### Texte
· · · ·

Conversation 20312 - Interessant mais desinteresse

Frison
Lundi 15 novembre 2004 - 23:00

Bonjour,

Le Professeur Leibowitz z"l avait l'habitude de faire une distinction entre le service de D.ieu intéressé et le service de D.ieu désinteressé.

Le service intéressé consistant à accomplir les Mitzvoth dans l'objectif de recevoir une récompense (matérielle ou spirituelle) ou d'éviter une punition.
A ce titre, il répondait aux survivants de la Choa qui "ne croyaient plus en D.ieu" qu'en réalité ceux-ci n'avaient jamais réellement cru en D.ieu puisque leur croyance se limitait en une espérance que D.ieu était là pour les sauver où leur prodiguer des bienfaits sans qu'il se préoccupe des devoirs intrinsèques (les Mitzvoth) que chaque Juif a envers lui.

Leibowitz fonde en général son analyse de la distinction Lichma/Lo Lichma (interessé/desinteressé) sur Maïmonide.

· · · ·

### Données

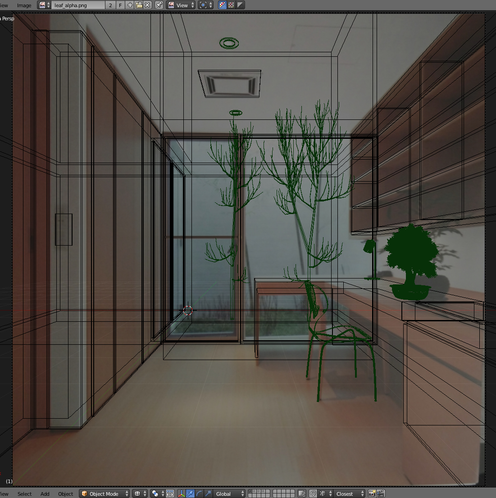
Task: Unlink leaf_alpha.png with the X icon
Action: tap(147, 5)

· · · ·

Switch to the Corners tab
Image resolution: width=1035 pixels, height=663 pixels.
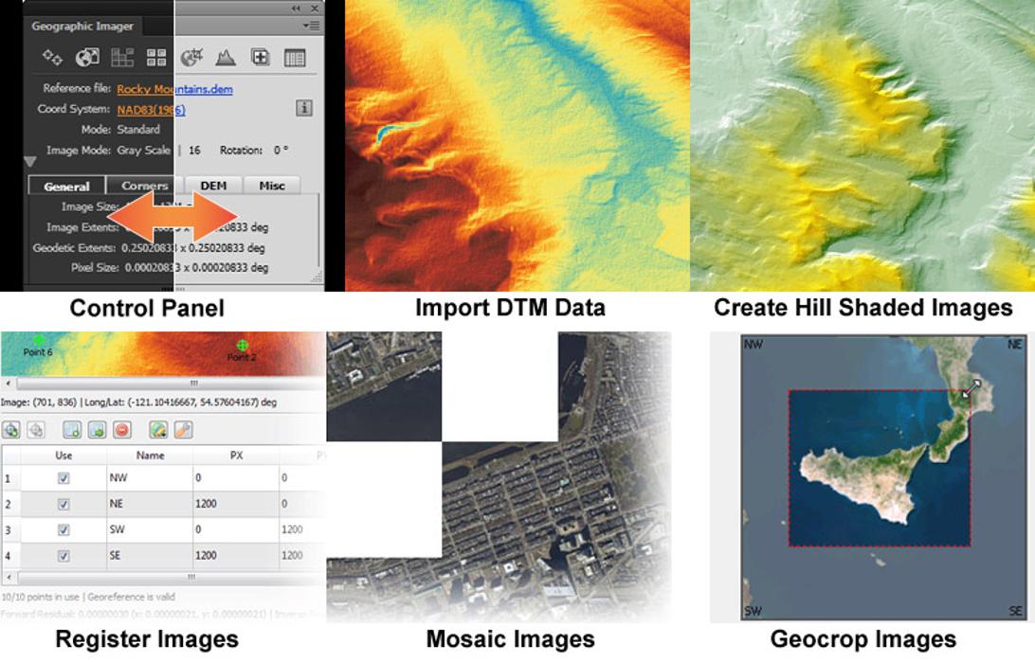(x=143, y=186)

· · · ·

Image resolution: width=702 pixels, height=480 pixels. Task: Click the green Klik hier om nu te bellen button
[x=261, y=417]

· · · ·

### Énoncé
Recopiez intégralement, sans aucune modification, le texte sur la distinction de Leibowitz entre service intéressé et service désintéressé.

### Réponse
Conversation 20312 - Interessant mais desinteresse

Frison
Lundi 15 novembre 2004 - 23:00

Bonjour,

Le Professeur Leibowitz z"l avait l'habitude de faire une distinction entre le service de D.ieu intéressé et le service de D.ieu désinteressé.

Le service intéressé consistant à accomplir les Mitzvoth dans l'objectif de recevoir une récompense (matérielle ou spirituelle) ou d'éviter une punition.
A ce titre, il répondait aux survivants de la Choa qui "ne croyaient plus en D.ieu" qu'en réalité ceux-ci n'avaient jamais réellement cru en D.ieu puisque leur croyance se limitait en une espérance que D.ieu était là pour les sauver où leur prodiguer des bienfaits sans qu'il se préoccupe des devoirs intrinsèques (les Mitzvoth) que chaque Juif a envers lui.

Leibowitz fonde en général son analyse de la distinction Lichma/Lo Lichma (interessé/desinteressé) sur Maïmonide.